Reel Murder – Review by Martha A. Cheves, Author of Stir, Laugh, Repeat
‘It was giving me a little chill to think that the murderer was probably right here on the
set with us. It had to be someone connected with the Death Watch production,
didn’t it? So many possibilities. I’d narrowed them down in my mind,
turning them over and over, and outside of Frankie Domino – who still
was the mystery man – all of them had a motive for killing Adriana.
Sidney Carter had Adriana to thank for his ruined career. There was no
love lost between Sandra Michaels and Adriana, that much was clear.
Carla hated Adriana, and blamed her for the loss of a lucrative book
deal. And Hank Watson? Adriana’s death certainly paved the way for his
young girlfriend, Tammilynne, to step into the starring role. And if
Adriana really had been having an affair with Lori’s husband, maybe the
actress would have been angry enough to kill her. My head was reeling,
and Nick interrupted my jumbled thoughts.’

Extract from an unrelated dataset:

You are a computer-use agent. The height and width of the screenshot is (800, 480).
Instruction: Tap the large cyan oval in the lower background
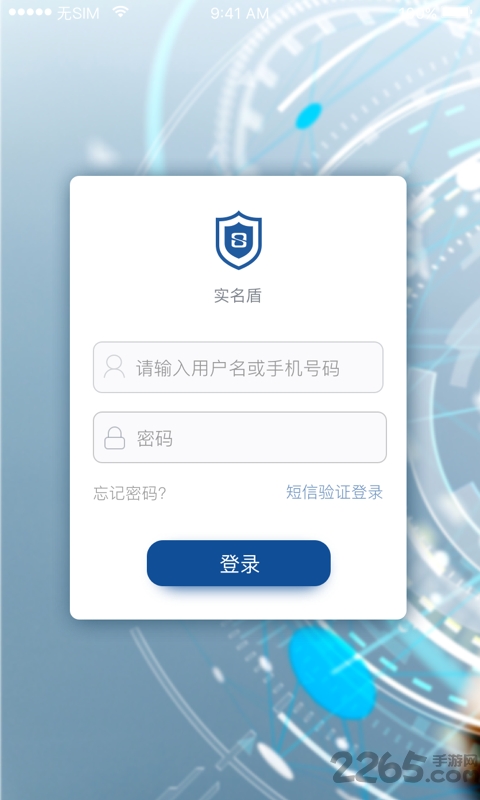(332, 673)
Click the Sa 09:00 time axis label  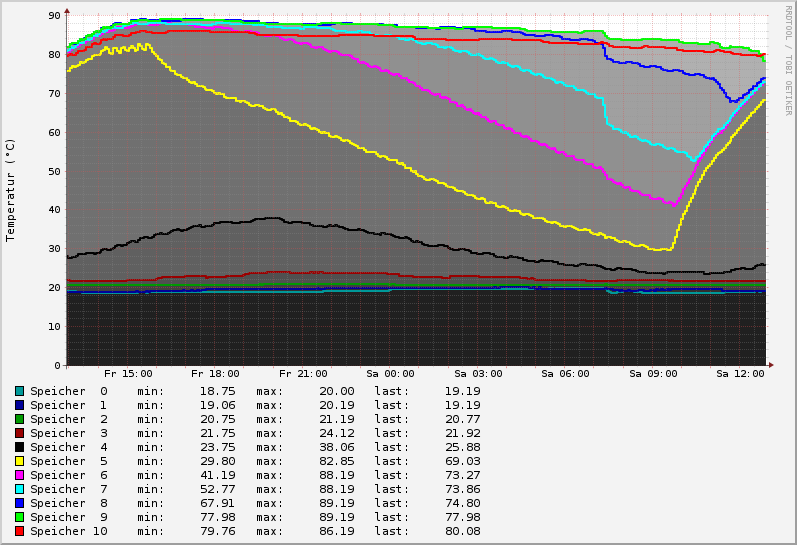(x=653, y=374)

Maggie Walsh is a Cypress Grove, Florida talk show psychologist. Her mother Lola is an aging
actress still waiting to be noticed by an A-list producer. Hopefully,
someone will notice her as she plays a part in a movie being produced
in Cypress Grove
called Death Watch.
Maggie is invited to serve as a script consultant for the show, working mainly
with by Sandra Michaels in her part as a forensic psychologist. As
Maggie, the director and assistant director watch the scene taking place
on the water’s edge between Adriana St. James, the leading lady, meets
with the killer Jeff
Walker, the unthinkable happens. When Walker pulls the trigger
of the prop gun, Adriana falls but the blood flowing from the wound is
not prop blood. It’s real. As Maggie starts her own investigation in
the death of Adriana, she finds the wasn’t the most fondly thought of
person on the set. It seemed that everyone Maggie met had nothing but
bad things to say about Adriana, making everyone a suspect.

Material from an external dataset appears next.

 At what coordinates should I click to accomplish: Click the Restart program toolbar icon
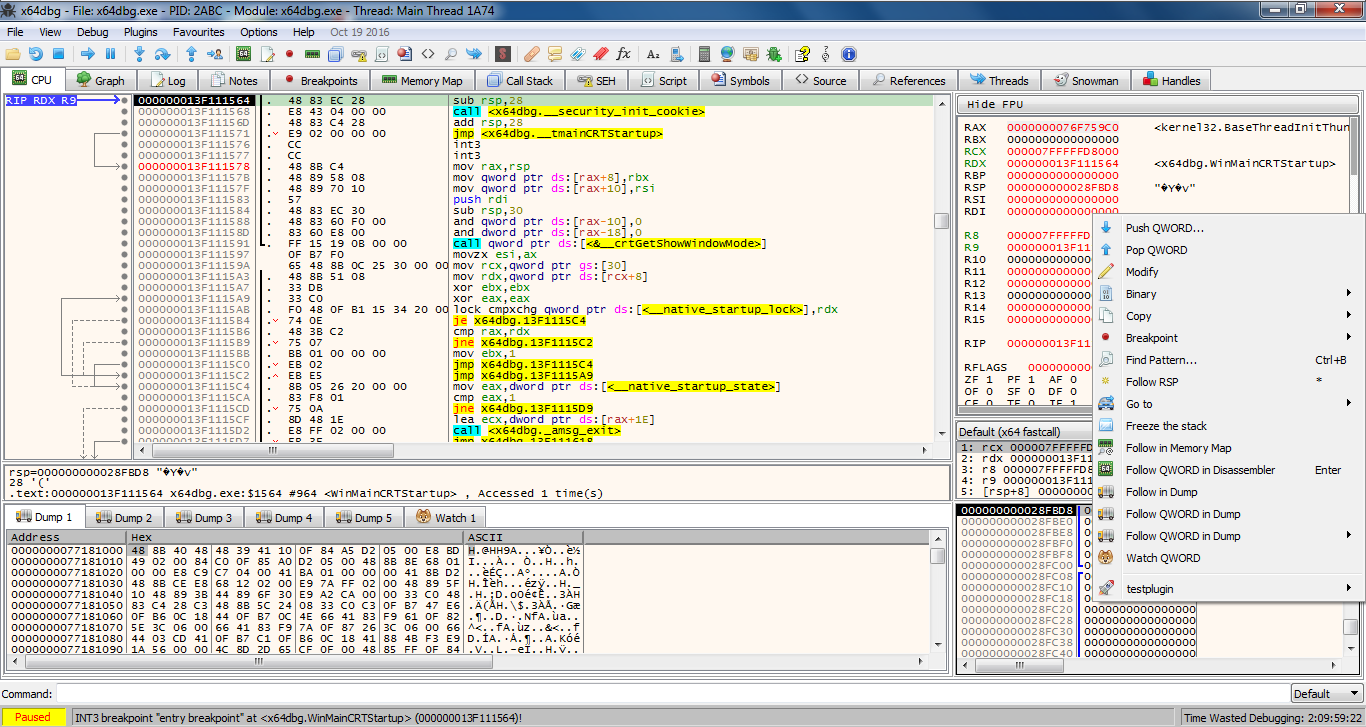click(x=36, y=54)
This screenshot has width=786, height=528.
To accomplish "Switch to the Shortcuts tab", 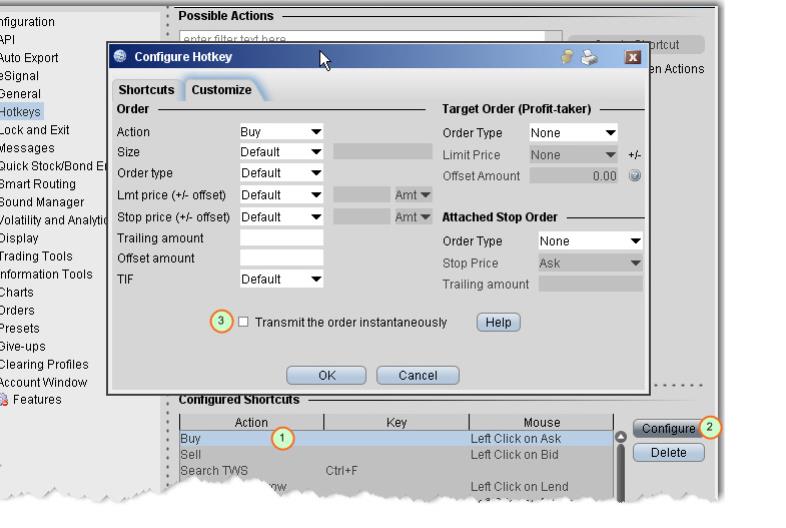I will [146, 89].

This is my second book in the Maggie
Walsh series that I’ve read. The 1st in the series
is titled “Dead Air.” And it kept me going to the end. When I
read a mystery, I like to see how quickly I can discover the guilty
party. I usually make a note of the page number that I’m on when I make
my decision. Sometimes I have to change that number many times before
the end of the book.
With Reel Murder, I had no clue until page #268 and this book is
only 292 pages long! Mary
Kennedy kept me in suspense that long! As in Dead Air, you will find
humor as well as excitement and fast page turning.